Since finding entities can take some time, we write out the result to a CSV file.  We first check if the CSV file already exists and if it does, we read the entities from the file rather than recomputing them.  To force the NER process to run, set the variable `force` to `True` at the top of the cell.

In [None]:
csvname = "data/Aboriginies_Advocate_Entities.csv"
force = False
if not force and os.path.exists(csvname):
    entities = pd.read_csv(csvname)
else:

    entities = []
    limit = 10000    # optional limit on how many documents we process

    for record in trovereader.trove_parser(xmlfile):
        text = record['description'][0]
        doc = nlp(text)
        for ent in doc.ents:
            context = doc[ent.start-2:ent.end+2]
            context = " ".join([w.text for w in context])
            d = {'entity': ent.label_, 'label': ent.text, 'context': context, 'doc': record['identifier'][0]}
            entities.append(d)
        limit -= 1
        if limit < 0:
            break

    entities = pd.DataFrame(entities)
    entities.to_csv(csvname, index=False)
    
entities.head(20)

Having extracted the entities we can now explore what we have found. Here we look at the locations (GPE) and oganisations (ORG) and see what the most frequent 30 entities are in each case. 

In [None]:
locations = entities[entities.entity == "GPE"]
locations.groupby('label').count().sort_values('entity', ascending=False).head(30)

In [None]:
print(locations.shape)
print(locations.groupby('label').count().shape)

In [None]:
orgs = entities[entities.entity == "ORG"]
orgs.groupby('label').count().sort_values('entity', ascending=False).head(30)

In [None]:
mention_graph = nx.DiGraph()
mention_graph = nx.from_pandas_edgelist(entities, source='doc', target='label', edge_attr=True, create_using=mention_graph)


In [None]:
mention_graph.number_of_nodes(), mention_graph.number_of_edges()

In [None]:
result = []
for name, group in locations.groupby('doc'):
    locs = group.label
    for place1 in group.label:
        for place2 in group.label:
            if not place1 == place2:
                result.append({'loc1': place1, 'loc2': place2, 'doc': name})

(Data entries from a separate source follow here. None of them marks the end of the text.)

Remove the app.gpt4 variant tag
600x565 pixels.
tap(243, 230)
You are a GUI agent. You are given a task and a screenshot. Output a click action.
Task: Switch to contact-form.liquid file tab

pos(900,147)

colloc = pd.DataFrame(result).sort_values(['loc1','loc2'])
colloc.head()

In [None]:
collocg = colloc.groupby(['loc1', 'loc2']).count()

In [None]:
df = pd.DataFrame({
    'loc1': collocg.index.get_level_values('loc1'), 
    'loc2': collocg.index.get_level_values('loc2'), 
    'count': collocg.doc,
    'weight': [1/c for c in collocg.doc]   # weight is inverse of count
})
df.index = range(df.shape[0])  # reset index to integers
df.head()

In [None]:
# select those collocations that occur more than 10 times
df10 = df[df['count'] > 10]

In [None]:
cg = nx.from_pandas_edgelist(df10, source='loc1', target='loc2', edge_attr=True, create_using=nx.DiGraph())

In [None]:
node = "Perkins"
nodes = cg.neighbors(node)
nodes = list(nodes)
nodes.append(node)
subg = cg.subgraph(nodes)
print("Subgraph of nodes linked to", node, "contains", subg.size(), "nodes")

In [None]:
plt.figure(figsize=(20,20))
pos = nx.kamada_kawai_layout(subg, weight="weight")
colours = [(n==node and'g') or 'y' for n in subg.nodes]
ecol = [e[2] for e in subg.edges.data('weight')]
ecol = 'grey'
nx.draw_networkx(subg, pos, edge_color=ecol, font_weight="bold", font_color='r', arrows=False, node_color=colours)

In [None]:

df10[df10.loc1==node].sort_values('count', ascending=False)

## Notes

- can this data be stored on Github - do we want it to be? 
- should we look at how to create an Alveo resource from this collection?
- full dataset has 3497 records, 100 records yields 6627 entities, so maybe 230k entities all together, what do we do with the resulting entities?